W warszawskim Centrum Sztuki Współczesnej Zamek Ujazdowski trwa wystawa, na której możemy obejrzeć największe hity brytyjskiej i polskiej sztuki lat 90. XX wieku. Magnesem, który zapewne przyciągnie wielu zwiedzających, jest praca Damiena Hirsta "Z dala od stada (Rozdzielenie)" - zaprezentowana w szklanej gablocie, przepołowiona i spreparowana owca.

Artysta znany jest przede wszystkim właśnie z takich gablot ze zwierzętami w formalinie (między innymi krowy, rekina) oraz bardzo kosztownej, platynowej, wysadzanej diamentami ludzkiej czaszki ("For the Love of God"/ "Na miłość boską").

Jako że zeszłoroczna wystawa Hirsta w londyńskiej Tate Modern była najliczniej odwiedzaną ekspozycją indywidualną w historii galerii, to i do warszawskiego CSW ściągną pewnie tłumy. A przy okazji zobaczą, że na przełomie lat 80. i 90. w Wielkiej Brytanii i Polsce nastąpił prawdziwy rozkwit sztuki.

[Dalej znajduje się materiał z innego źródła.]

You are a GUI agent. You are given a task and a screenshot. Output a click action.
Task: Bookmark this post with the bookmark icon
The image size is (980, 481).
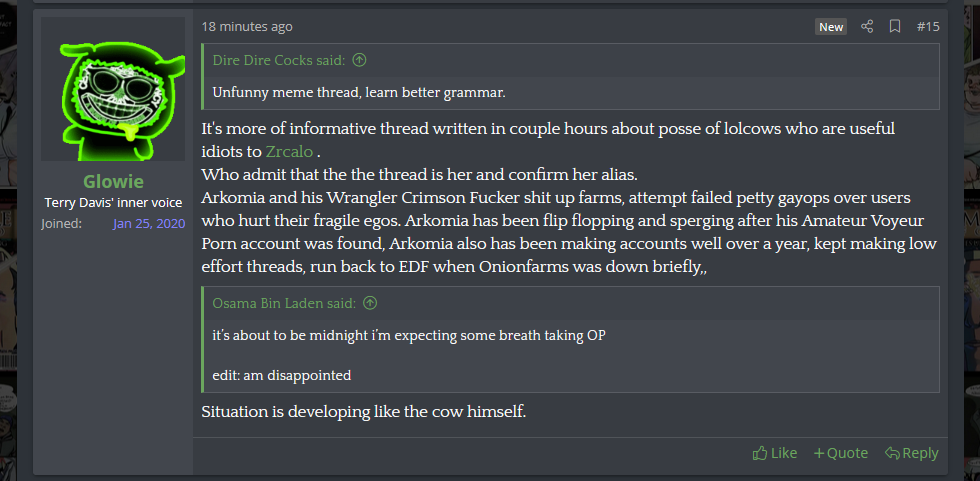click(x=895, y=26)
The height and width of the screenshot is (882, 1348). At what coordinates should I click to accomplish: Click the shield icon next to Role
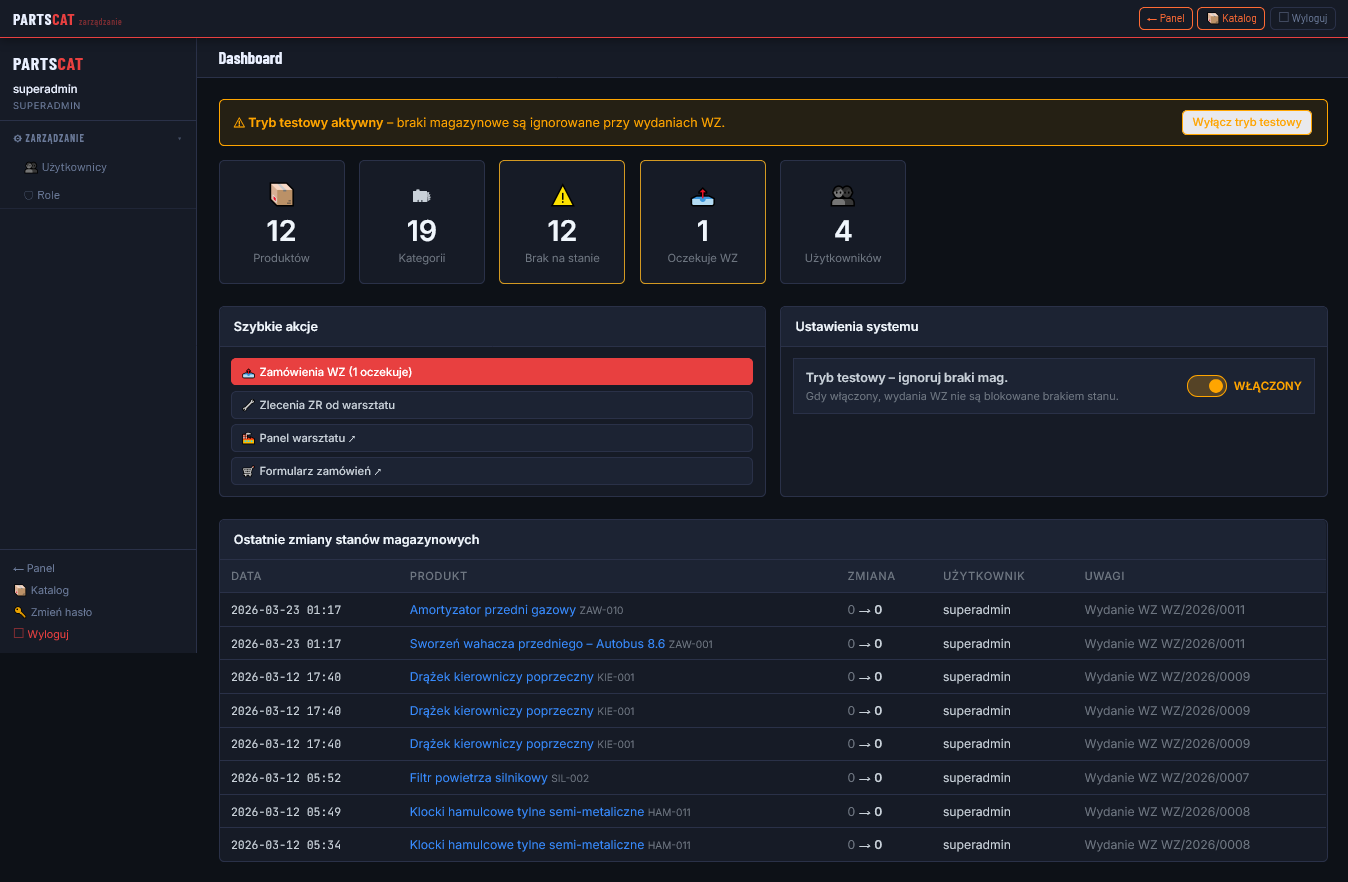pos(29,195)
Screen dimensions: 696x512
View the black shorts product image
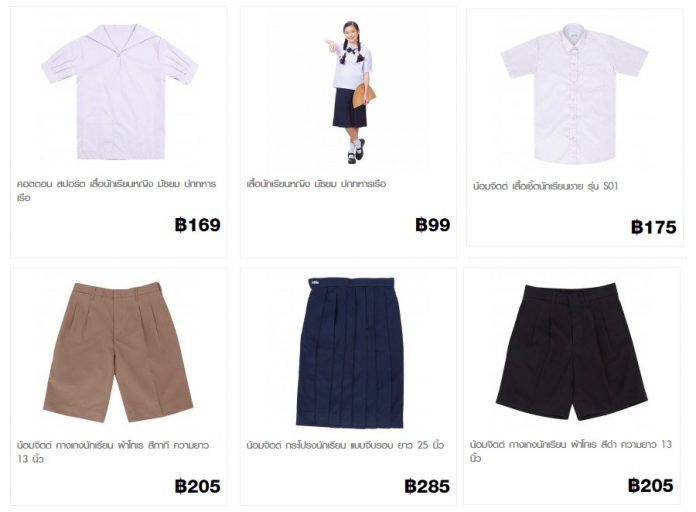(572, 351)
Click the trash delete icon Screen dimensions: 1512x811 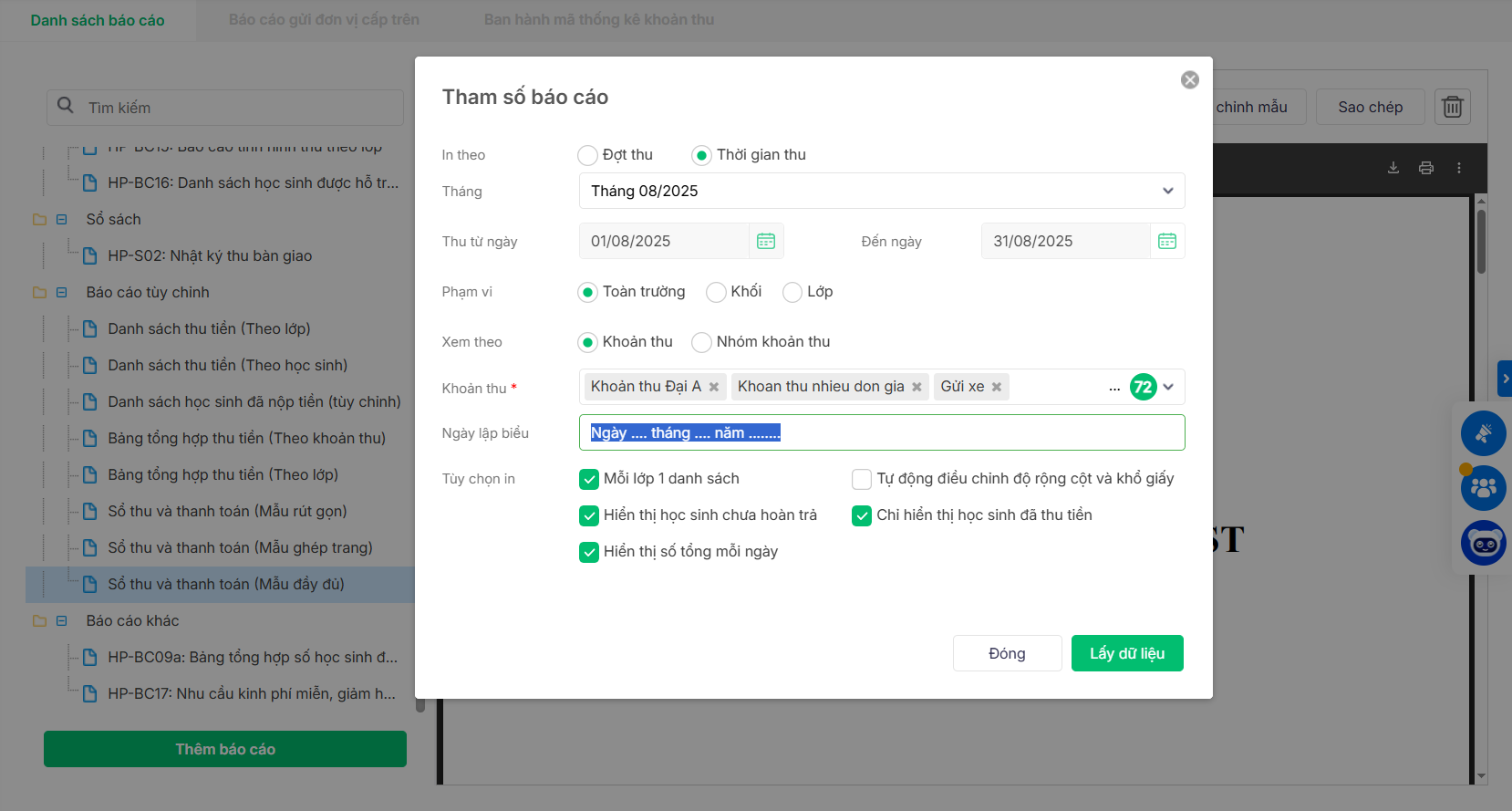tap(1452, 107)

Artyści tworzący wówczas w ramach Young British Artists i polskiej sztuki krytycznej nie bali się w odważny sposób poruszać takich podstawowych kwestii jak życie, śmierć, seks, etyka czy polityka. Prezentację uzupełniają dokonania młodego pokolenia artystów z obu krajów.